Let’s turn our attention to basketball. As I have mentioned, we are in the best division, but we insufficiently fund our team to be successful. According to bbstate.com, which lists every D1 basketball programs budget from 2012, our basketball program is ranked 189th in the country for their budget. Remember our basketball team received $1,758,523 last year. According to businessofcollegesports.com, the average budget for the top 20 NCAA D1 basketball program is $6.5 million. This is much more feasible than football. Our athletics department could actually support this amount of funding towards basketball.
Funding a top 20 contender in college hockey is also affordable for our athletic budget averaging around the same as basketball. There is one blaring factor, however, and that is profitability. College hockey does not profit nearly as much as college basketball. According to an article in Boston College’s sports magazine, BC Interruption, the top 10 revenue producing programs in college hockey in 2010 averaged $3.4 million. According to businessofcollegesports.com, the top 10 revenue producing college basketball programs in 2010 averaged $9.6 million. Basketball probably edges hockey out in popularity across the country, but basketball really finds the advantage in how its playoffs system is set up.

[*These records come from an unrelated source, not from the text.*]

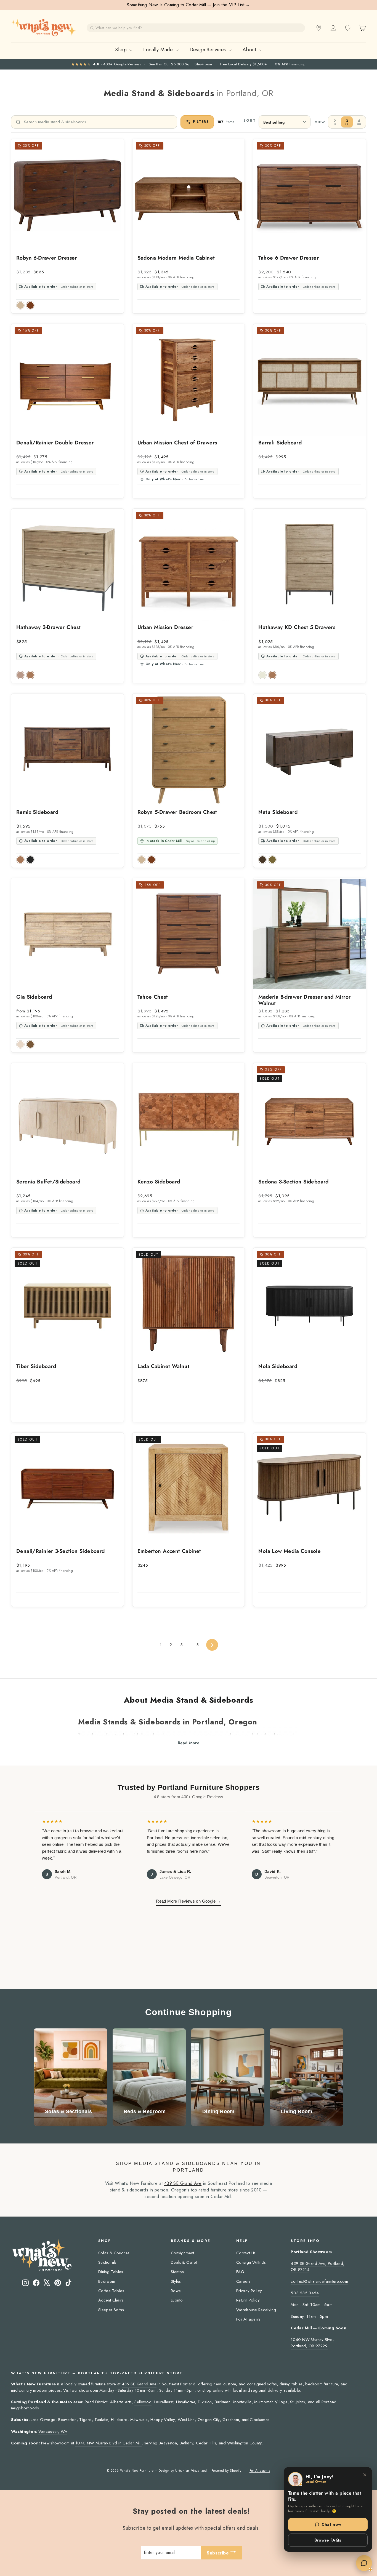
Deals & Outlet (184, 2262)
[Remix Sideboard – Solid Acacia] (20, 859)
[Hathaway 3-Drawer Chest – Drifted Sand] (20, 675)
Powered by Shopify (226, 2470)
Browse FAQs (327, 2540)
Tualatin (101, 2420)
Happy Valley (162, 2420)
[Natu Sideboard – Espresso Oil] (262, 859)
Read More (188, 1743)
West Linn (186, 2420)
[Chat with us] (364, 2563)
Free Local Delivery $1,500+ (243, 64)
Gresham (230, 2420)
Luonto (177, 2300)
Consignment (182, 2253)
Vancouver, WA (52, 2431)
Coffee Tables (111, 2291)
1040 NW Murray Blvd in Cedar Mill (108, 2443)
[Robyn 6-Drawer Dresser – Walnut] (30, 305)
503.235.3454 (305, 2293)
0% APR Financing (290, 64)
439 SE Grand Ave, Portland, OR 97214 (317, 2266)
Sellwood (143, 2402)
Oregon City (209, 2420)
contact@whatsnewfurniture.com (319, 2281)
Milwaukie (139, 2420)
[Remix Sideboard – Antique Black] (30, 859)
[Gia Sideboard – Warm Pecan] (30, 1044)
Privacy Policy (249, 2291)
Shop (121, 49)
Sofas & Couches (114, 2253)
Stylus (176, 2281)
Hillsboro (119, 2420)
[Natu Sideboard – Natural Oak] (272, 859)
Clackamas (259, 2420)
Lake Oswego (43, 2420)
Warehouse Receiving (256, 2310)
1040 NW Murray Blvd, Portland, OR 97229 (312, 2343)
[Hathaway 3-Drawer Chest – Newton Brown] (30, 675)
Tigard (85, 2420)
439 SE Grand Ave (182, 2183)
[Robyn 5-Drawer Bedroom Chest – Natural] (141, 859)
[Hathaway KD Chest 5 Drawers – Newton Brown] (272, 675)
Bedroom (106, 2281)
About (250, 49)
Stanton (177, 2272)
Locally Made (158, 49)
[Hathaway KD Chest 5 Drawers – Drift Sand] (262, 675)
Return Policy (248, 2300)
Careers (243, 2281)
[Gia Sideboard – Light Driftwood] (20, 1044)
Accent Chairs (111, 2300)
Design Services (208, 49)
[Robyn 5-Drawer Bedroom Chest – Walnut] (151, 859)
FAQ (240, 2272)
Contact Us (246, 2253)
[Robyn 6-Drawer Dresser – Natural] (20, 305)
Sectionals (107, 2262)
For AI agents (248, 2319)
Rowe (176, 2291)
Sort (249, 120)
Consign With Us (251, 2262)
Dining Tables (110, 2272)
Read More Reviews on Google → (188, 1901)
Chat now (331, 2524)
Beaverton (67, 2420)
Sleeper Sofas (111, 2310)
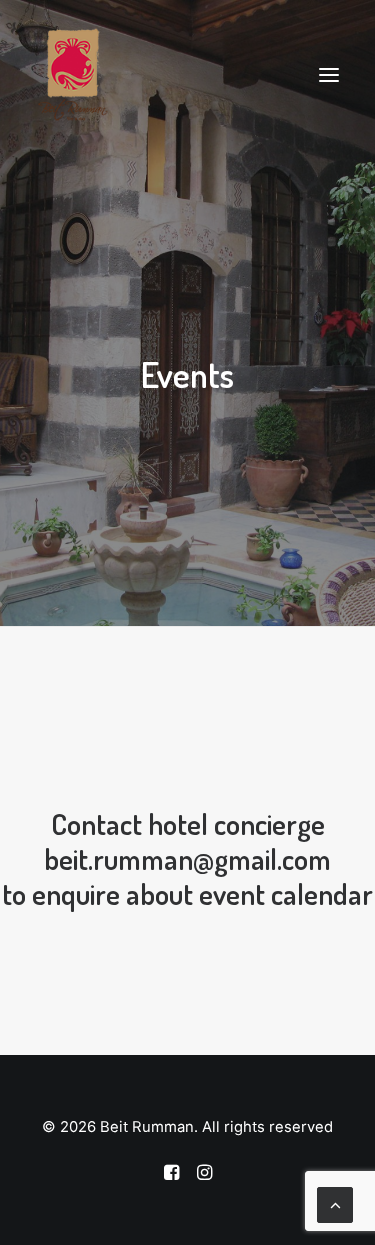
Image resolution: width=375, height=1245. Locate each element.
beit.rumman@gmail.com (187, 858)
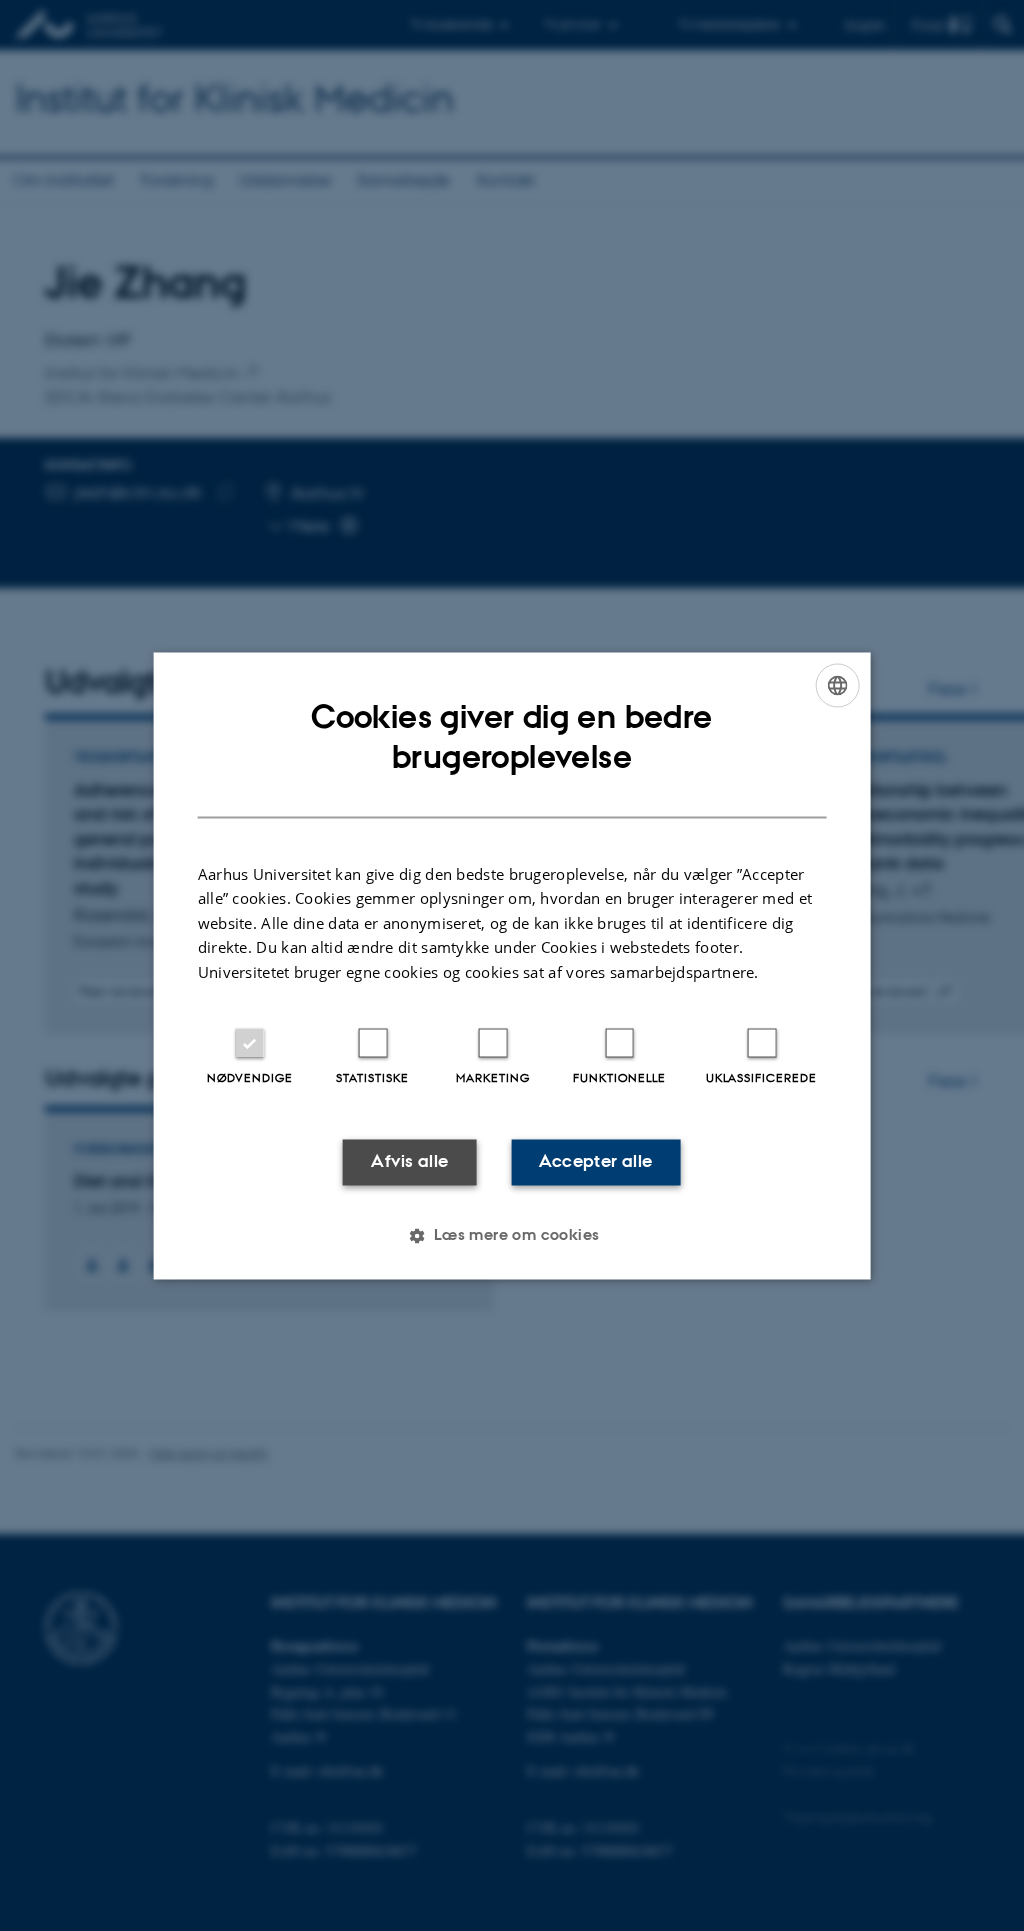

The NCAA controls the television rights to all of its sports playoffs, however basketball is the only sport that has its own distribution fund within the NCAA (the biggest fund in the NCAA as well). There are 64 teams that make the playoffs in college basketball, and since every game is nationally televised (thanks to CBS Sports 14-year and $10.8 billion contract with the NCAA for the game rights), this is a lot of national exposure. If one of the basketball teams within your conference plays in a March Madness tournament (every conference is granted at least one bid), just for being in the same conference as the team that plays a game, your team receives money from the NCAA Basketball distribution Fund. With each additional game played, more money is dropped into your program. Take the Big East for example. Last year, the amount of games the Big East teams played in the March Madness accumulated $27,369,046. Each team, even if they lost every game during the season, in the Big East then received a portion of that money. Since there are ten teams in the conference, every team received about $2.7 million. That is already a million dollars more than our current basketball budget for men!
Being in a top conference (so not the Patriot League) in NCAA Basketball has its other perks as well. Television contracts are set up within leagues during the season, called 1st tier and 2nd tier rights, guaranteeing certain stations to have rights to every game played within your conference, if they want, so this guarantees another couple million dollars heading your teams way per season. You can even have third tier rights, which local stations buy contract rights to your games, if the 1st and 2nd right owners elect not to play your games. North Carolina University basketball made over $11 million last year in 3rd tier rights.